[Extracted records]
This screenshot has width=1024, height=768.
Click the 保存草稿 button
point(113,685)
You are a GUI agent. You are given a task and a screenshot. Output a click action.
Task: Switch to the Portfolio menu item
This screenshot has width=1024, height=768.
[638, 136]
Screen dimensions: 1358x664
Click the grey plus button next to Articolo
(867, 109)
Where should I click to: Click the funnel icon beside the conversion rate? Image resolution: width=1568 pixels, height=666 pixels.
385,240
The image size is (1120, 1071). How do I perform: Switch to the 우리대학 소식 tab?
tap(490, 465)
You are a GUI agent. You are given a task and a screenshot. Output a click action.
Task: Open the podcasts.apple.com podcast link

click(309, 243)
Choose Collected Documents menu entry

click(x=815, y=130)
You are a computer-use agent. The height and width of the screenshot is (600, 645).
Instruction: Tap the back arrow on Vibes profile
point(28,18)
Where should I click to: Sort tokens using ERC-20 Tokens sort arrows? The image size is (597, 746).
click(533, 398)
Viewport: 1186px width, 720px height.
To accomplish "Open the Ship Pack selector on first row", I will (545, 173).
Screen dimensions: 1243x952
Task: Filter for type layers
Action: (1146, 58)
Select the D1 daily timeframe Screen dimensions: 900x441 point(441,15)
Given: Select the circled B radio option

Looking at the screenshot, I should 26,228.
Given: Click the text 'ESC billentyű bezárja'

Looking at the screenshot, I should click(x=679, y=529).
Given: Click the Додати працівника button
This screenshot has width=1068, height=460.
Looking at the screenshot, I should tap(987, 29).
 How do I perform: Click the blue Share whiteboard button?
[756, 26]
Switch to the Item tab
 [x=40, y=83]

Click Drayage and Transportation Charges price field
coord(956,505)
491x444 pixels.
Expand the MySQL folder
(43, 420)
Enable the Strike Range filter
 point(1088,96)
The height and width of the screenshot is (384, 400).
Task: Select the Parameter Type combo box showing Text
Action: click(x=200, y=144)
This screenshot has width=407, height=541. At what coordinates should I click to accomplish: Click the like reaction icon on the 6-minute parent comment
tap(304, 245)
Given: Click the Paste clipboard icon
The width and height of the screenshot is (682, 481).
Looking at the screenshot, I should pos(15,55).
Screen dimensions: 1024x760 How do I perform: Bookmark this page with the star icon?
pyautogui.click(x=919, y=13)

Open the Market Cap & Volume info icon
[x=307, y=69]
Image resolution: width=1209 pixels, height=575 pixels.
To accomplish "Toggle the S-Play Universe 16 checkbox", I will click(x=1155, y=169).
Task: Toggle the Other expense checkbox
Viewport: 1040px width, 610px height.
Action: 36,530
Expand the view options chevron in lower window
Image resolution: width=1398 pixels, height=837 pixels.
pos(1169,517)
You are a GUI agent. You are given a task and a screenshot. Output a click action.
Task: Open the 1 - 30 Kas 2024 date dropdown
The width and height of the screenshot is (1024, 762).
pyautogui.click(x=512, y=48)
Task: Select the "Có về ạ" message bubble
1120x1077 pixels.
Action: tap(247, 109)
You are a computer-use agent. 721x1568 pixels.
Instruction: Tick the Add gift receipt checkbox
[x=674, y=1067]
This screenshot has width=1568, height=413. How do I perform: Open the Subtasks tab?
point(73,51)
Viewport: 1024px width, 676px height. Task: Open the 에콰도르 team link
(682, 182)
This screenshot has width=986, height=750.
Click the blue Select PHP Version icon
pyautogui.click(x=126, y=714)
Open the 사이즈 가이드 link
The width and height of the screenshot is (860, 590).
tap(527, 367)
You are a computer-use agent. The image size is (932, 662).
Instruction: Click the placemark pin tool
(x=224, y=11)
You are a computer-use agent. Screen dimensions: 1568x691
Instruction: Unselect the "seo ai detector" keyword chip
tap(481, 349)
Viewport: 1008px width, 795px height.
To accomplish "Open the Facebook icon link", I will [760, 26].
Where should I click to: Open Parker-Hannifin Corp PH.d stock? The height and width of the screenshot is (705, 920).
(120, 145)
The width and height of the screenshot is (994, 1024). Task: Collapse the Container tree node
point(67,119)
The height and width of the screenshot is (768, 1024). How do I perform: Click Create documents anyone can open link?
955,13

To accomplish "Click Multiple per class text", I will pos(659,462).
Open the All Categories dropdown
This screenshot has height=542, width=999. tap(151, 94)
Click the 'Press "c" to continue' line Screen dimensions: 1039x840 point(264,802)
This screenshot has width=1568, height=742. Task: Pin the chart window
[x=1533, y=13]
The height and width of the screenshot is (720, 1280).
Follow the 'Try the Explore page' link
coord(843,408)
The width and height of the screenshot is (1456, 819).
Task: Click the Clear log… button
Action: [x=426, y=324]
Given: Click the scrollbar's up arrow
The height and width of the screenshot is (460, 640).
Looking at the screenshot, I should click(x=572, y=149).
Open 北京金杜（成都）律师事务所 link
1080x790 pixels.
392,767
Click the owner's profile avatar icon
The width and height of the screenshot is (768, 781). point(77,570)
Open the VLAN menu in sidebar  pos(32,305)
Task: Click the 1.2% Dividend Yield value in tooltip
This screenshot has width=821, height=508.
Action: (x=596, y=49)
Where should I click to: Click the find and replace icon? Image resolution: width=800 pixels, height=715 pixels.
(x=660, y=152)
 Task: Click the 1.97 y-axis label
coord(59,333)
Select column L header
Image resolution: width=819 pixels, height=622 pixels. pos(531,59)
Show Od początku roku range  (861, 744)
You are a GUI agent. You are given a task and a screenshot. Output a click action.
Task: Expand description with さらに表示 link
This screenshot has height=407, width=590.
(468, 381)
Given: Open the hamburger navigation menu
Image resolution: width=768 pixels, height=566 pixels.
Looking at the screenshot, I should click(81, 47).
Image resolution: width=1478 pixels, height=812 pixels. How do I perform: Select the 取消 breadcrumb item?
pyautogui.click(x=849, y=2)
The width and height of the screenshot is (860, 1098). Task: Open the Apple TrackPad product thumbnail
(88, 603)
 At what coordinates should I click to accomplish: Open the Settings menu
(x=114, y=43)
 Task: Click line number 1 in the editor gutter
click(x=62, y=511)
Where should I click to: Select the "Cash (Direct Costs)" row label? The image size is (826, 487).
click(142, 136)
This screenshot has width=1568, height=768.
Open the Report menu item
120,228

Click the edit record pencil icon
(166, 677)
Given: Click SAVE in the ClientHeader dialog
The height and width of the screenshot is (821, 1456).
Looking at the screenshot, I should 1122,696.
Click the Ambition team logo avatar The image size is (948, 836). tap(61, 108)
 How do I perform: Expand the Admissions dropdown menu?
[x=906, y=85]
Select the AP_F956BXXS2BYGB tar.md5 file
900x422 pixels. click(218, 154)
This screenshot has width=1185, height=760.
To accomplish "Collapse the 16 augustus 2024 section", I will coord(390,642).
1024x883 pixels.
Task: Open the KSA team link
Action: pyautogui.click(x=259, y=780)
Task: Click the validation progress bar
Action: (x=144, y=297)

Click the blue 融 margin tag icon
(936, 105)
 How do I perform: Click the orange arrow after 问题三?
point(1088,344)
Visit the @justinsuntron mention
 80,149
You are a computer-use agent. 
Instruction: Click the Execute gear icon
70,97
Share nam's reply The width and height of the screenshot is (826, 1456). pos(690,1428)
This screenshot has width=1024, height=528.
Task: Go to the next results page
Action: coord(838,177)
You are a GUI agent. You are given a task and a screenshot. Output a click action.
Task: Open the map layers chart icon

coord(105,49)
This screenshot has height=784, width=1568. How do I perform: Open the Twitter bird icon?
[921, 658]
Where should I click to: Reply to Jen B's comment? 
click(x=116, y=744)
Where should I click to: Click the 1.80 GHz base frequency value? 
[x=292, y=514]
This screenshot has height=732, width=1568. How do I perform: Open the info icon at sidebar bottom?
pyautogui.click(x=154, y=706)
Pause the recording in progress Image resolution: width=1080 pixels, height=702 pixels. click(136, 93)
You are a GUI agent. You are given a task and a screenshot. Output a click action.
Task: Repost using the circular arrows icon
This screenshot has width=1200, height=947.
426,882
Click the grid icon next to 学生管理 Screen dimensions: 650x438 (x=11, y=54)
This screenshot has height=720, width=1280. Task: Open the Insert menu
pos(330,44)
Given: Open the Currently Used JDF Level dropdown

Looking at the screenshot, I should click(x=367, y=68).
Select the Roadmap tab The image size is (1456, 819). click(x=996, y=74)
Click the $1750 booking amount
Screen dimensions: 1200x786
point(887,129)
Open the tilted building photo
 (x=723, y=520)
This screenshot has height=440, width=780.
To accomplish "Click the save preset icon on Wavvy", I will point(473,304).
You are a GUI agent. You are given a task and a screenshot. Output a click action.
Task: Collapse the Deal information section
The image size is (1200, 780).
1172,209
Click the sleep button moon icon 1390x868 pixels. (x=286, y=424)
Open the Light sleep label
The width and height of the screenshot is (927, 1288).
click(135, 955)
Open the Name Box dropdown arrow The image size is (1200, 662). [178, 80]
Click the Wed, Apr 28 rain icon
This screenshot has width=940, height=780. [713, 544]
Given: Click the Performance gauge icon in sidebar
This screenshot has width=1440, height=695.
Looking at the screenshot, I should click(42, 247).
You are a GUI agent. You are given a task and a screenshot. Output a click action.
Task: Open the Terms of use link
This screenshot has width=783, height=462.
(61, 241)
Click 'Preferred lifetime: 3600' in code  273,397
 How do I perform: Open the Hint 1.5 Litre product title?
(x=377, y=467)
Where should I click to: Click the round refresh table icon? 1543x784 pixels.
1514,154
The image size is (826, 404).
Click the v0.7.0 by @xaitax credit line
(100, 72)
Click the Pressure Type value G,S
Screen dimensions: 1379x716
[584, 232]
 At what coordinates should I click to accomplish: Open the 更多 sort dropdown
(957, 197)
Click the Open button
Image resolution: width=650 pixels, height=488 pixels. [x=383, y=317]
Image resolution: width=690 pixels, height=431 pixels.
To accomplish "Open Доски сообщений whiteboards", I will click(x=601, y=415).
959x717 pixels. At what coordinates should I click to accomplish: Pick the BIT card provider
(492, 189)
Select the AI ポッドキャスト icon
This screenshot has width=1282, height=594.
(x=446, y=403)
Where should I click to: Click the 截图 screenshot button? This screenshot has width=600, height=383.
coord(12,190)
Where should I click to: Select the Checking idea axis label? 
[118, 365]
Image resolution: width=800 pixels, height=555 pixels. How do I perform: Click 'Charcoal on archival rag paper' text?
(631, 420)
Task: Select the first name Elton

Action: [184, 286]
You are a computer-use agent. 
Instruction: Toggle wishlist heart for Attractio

Task details
Reply with nothing except the number of lines in the records that include the word "Toggle".

Solution to the problem
3